Cheddar empire: Rise of a cheese superpower

Upper- advanced
2020/08/04 21:30

Today's Vocabulary

1. farmstead (n)
the house belonging to a farm  and the building around it

 

2. gorges (n)
a deep, narrow valley with steep sides, usually formed by a river or stream cutting through hard rock

 



3.eschewing (v) 
to avoid something intentionally, or to give something up

 

 



4. herds (n)
a large group of animals of the same type that live and feed  together

 

 



5. recalls (v)
to bring the memory of a past event into your mind, and often to give a description of what you remember

6. nudge ( v)
to move slowly and almost reach a higher point or level

7. leveraged (adj)
used to describe a company or organization that owes a large amount of money in relation to its value

Cheddar empire: Rise of a cheese superpower

Green-carpeted hills roll away from Maryland Farm in Somerset, England, where a man named Daniel Barber began making farmstead cheese in 1833. Nearly 200 years later, his family’s Barber’s Farmhouse business is still going strong, now the oldest cheddar-maker in the world.

“The valley we’re in here is one of the most fertile and densely used dairy areas in the UK,” says Barber’s Farmhouse managing director Giles Barber, who is Daniel Barber’s great-great-great-grandson.

Fifteen miles away is the village of Cheddar itself, where early cheesemakers used limestone caves and gorges as natural refrigerators. (While the village gave cheddar cheese a name, historians say the cheese style developed regionally.)

Today, Barber’s Farmhouse is one of a small handful of producers allowed to sell cheese labeled West Country Farmhouse Cheddar, a Protected Designation of Origin (PDO) with strict requirements.
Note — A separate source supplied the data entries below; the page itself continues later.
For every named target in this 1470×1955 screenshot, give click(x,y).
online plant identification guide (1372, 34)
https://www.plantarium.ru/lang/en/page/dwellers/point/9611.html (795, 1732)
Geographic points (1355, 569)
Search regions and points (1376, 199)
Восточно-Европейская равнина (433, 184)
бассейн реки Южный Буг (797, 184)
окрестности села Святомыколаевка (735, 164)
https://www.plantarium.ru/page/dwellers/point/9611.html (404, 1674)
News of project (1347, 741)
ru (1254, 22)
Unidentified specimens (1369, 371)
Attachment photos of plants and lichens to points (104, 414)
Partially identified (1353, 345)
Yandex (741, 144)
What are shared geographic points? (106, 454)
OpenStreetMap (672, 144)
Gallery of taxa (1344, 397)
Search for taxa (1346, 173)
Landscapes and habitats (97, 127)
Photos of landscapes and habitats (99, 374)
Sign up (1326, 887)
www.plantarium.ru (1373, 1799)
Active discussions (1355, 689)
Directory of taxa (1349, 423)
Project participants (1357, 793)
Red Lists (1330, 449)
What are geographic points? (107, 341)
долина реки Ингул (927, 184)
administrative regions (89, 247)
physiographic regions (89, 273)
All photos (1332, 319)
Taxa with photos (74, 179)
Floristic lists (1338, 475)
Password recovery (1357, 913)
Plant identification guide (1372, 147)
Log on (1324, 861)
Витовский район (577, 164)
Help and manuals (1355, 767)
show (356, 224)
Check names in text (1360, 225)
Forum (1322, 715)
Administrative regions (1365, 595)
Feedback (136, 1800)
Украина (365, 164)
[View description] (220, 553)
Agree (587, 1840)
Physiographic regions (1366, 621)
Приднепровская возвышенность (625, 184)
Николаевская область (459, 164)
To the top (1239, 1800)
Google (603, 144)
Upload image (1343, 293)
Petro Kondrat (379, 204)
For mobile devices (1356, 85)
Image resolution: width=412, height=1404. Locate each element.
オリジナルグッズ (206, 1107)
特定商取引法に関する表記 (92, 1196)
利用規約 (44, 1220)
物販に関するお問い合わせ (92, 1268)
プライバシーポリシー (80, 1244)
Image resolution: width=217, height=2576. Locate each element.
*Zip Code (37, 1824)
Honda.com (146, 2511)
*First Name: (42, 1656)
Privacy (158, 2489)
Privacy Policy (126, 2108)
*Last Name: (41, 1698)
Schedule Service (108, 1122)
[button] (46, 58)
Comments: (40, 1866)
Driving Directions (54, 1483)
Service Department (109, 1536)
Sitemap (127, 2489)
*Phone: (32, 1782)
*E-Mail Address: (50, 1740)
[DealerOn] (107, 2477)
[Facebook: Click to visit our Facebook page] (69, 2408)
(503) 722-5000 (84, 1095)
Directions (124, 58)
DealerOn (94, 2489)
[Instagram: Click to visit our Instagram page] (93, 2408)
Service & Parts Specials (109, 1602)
When making their Barber’s 1833 cheddar cheese, a cheese that’s included in the PDO, Barber’s producers use many techniques that the 19th-century founder would have recognized.

Milk comes from nearby dairy herds. Cheese curds are still turned over by hand. Eschewing the convenience of freeze-dried cultures, Barber’s Farmhouse maintains a collection of traditional cultures, strains of bacteria that convert milk’s natural lactose into flavorful lactic acid.

In an era of industrially produced, globalized food, Barber’s Farmhouse recalls a time when flavors and traditions were more regional.

But even when Daniel Barber first sold cheese in 1833, he was helping to nudge Britain’s food system towards the modern day. He couldn’t have known it, but his tangy, mellow cheddar was poised for a global expansion that leveraged immigration, technology and tradition.

Resource: https://edition.cnn.com/travel/article/cheddar-cheese-history/index.html

Discussion

 

  1. Why might the smelliest cheese taste the best?
  2. What do you know about cheese?
  3. How do you make cheese?

 

 

“Dessert without cheese is like a beauty with only one eye”

Jean Anthelme Brillat-Savarin

“Age is of no importance unless you’re a cheese.”